• [Instructions to follow]: Find the line with "How do I perform: Open". Transcribe it and each later line of the data exactly, up to and including the last.

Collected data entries
Segment Open
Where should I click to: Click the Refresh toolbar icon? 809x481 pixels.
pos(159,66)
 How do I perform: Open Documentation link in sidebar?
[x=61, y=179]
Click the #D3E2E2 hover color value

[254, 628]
Segment Closed
• [Answer to this problem]:
 How do I perform: Open Documentation link in sidebar?
[x=61, y=179]
Click the #D3E2E2 hover color value

[254, 628]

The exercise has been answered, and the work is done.